START PROVIDED RECORDS
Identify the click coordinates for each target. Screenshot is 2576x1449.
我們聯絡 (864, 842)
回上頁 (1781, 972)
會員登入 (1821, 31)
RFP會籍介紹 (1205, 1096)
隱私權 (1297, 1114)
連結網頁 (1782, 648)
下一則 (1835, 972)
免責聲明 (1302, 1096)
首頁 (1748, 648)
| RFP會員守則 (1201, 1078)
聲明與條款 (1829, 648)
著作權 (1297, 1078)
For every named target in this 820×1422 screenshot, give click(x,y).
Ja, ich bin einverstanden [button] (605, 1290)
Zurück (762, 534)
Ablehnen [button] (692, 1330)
END PROVIDED RECORDS
EXERCISE GOAL:
In the records above, retype exactly the lines from the one with "首頁 (1748, 648)" through the last one.

WRITTEN SOLUTION:
首頁 (1748, 648)
| RFP會員守則 (1201, 1078)
聲明與條款 (1829, 648)
著作權 (1297, 1078)
For every named target in this 820×1422 screenshot, give click(x,y).
Ja, ich bin einverstanden [button] (605, 1290)
Zurück (762, 534)
Ablehnen [button] (692, 1330)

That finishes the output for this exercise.